At this point, insufficient detail is available to estimate precisely what effect implementing these proposals would have, over the long term, on the growth of the debt. However, it is clear that the combination of the tax cuts proposed in the House or Senate reconciliation instructions and the increases in defense spending contemplated — if not yet fully proposed — by the Trump administration and Republican Congress — would result in an extremely large increase in the debt. Indeed, there is enough information to suggest that implementing tax and spending policies along these lines could grow the debt to levels comparable in size to those described in the January Quincy Institute report (and noted above). 

At present, the fiscal gap — the difference between annual primary (i.e., noninterest) federal spending and revenue — is equivalent to about 1.5 percent of GDP. The January Quincy Institute report estimated, based on Congressional Budget Office, or CBO, models, that a combination of projected defense spending increases and tax cuts would cause the fiscal gap to grow to some 4.9 percent of GDP and cause the debt to increase dramatically beyond baseline projections, to nearly 310 percent of GDP by 2054. Alarmingly, the increases in defense spending and cuts in taxes currently being contemplated by the administration and Congress are of a magnitude that could cause a comparable expansion of the fiscal gap and, thus, explosion of the debt.

It has become fashionable to claim that “deficits don’t matter.” But the massive growth in the debt burden that would result from a dramatic boost in defense spending combined with large tax cuts would significantly increase the risks to the country’s long-term economic growth and its ability to respond to economic downturns, as well as exacerbate the potential for excessive borrowing to trigger a financial crisis.
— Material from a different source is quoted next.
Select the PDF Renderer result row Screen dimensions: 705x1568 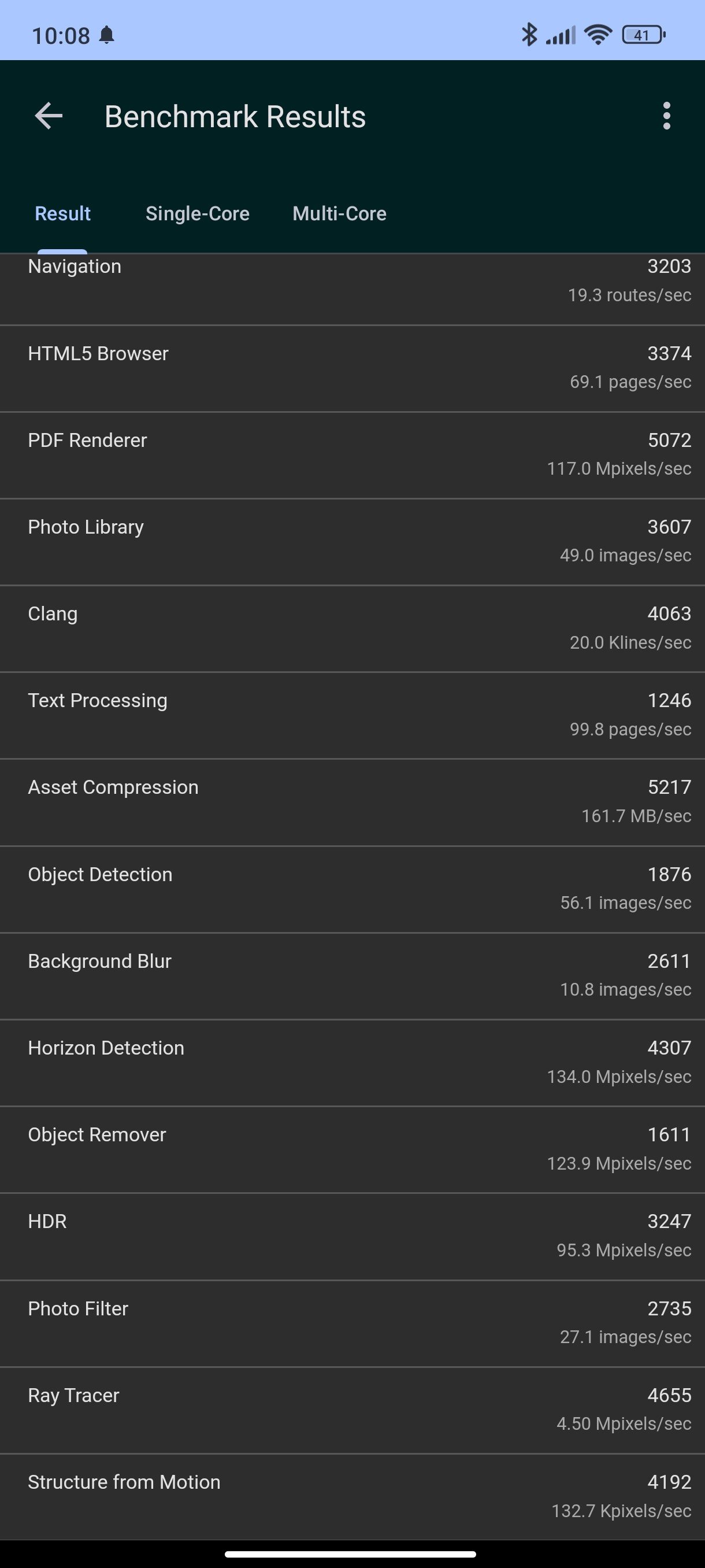pos(352,455)
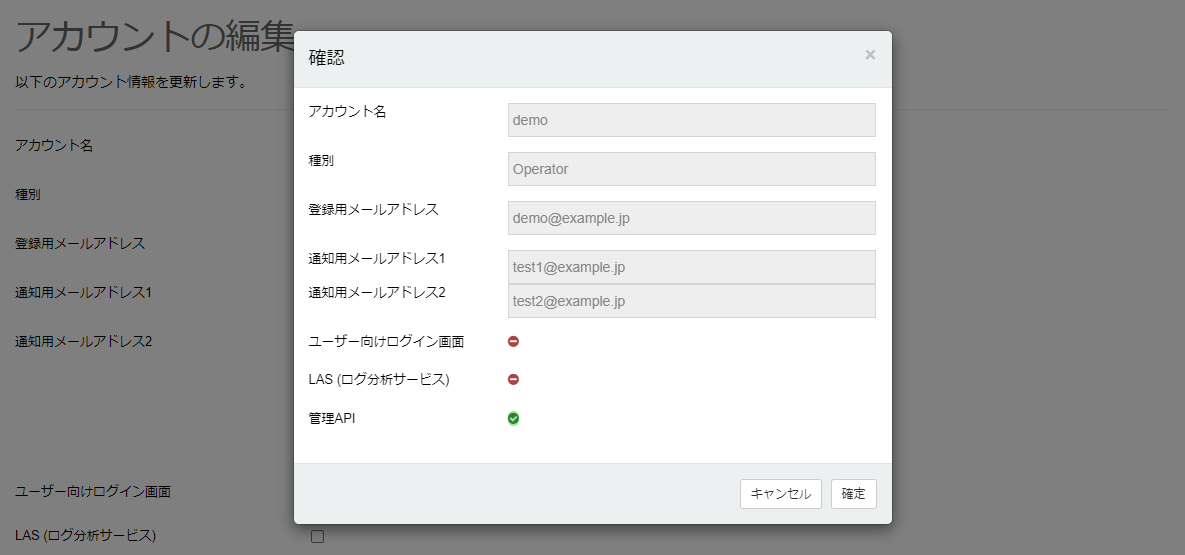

CBO and other models conclude that, by the 2050s, uncontrolled growth in debt levels could create trillions of dollars in annual costs to the economy. In the end, such policies would do far more to damage than to enhance U.S. national security.

Conclusion

Instead of a new round of unsustainable and unnecessary increases in defense spending and tax cuts, policymakers in Washington should be looking for ways to stabilize the U.S. debt. The growing debt burden stems not from any dramatic growth in federal primary spending — which has increased only modestly as a share of GDP over the past 30 years — but from the growing mismatch between spending and revenue, which is projected to cause interest payments to skyrocket. 
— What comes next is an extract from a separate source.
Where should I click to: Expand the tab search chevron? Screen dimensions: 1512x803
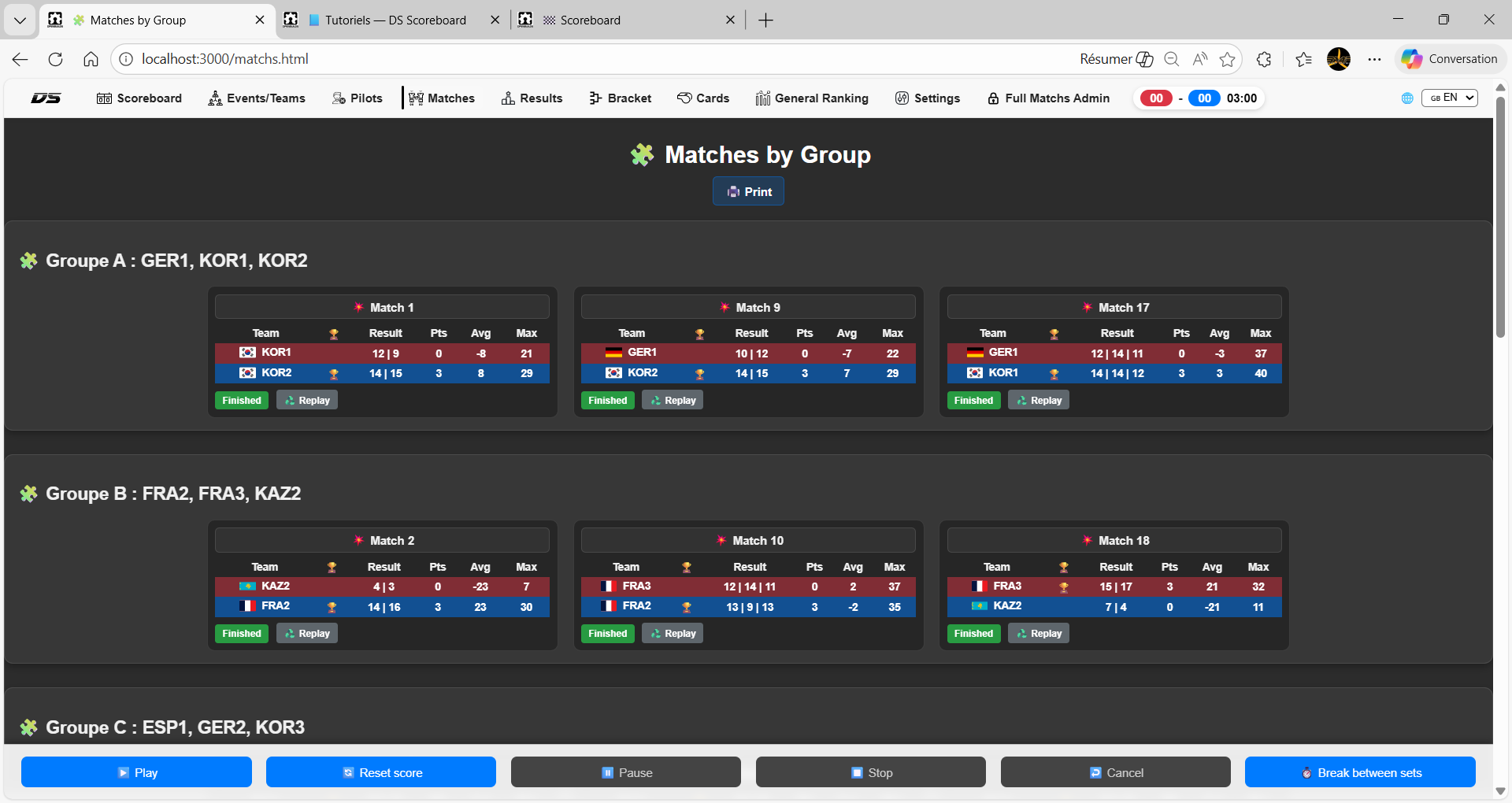point(20,20)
The current gap between revenues and expenditures that would need to be closed to stabilize the debt, as noted above, is at present the equivalent of about 1.5 percent of GDP. A deal to close a gap of this magnitude, involving a combination of tax increases and spending cuts, is eminently doable — in mathematical and budgetary terms. But it will happen only if there is a willingness on the part of the Trump administration and both political parties in Congress to compromise and place a real, rather than simply rhetorical, priority on stabilizing the debt. Right-sizing the military budget to America’s true security needs should be an important part of that effort. One can only hope that it is not yet too late for this administration and Congress to avert the enactment of a package of tax cuts and military spending increases that are likely to dig the debt hole the U.S. is currently in much, much deeper.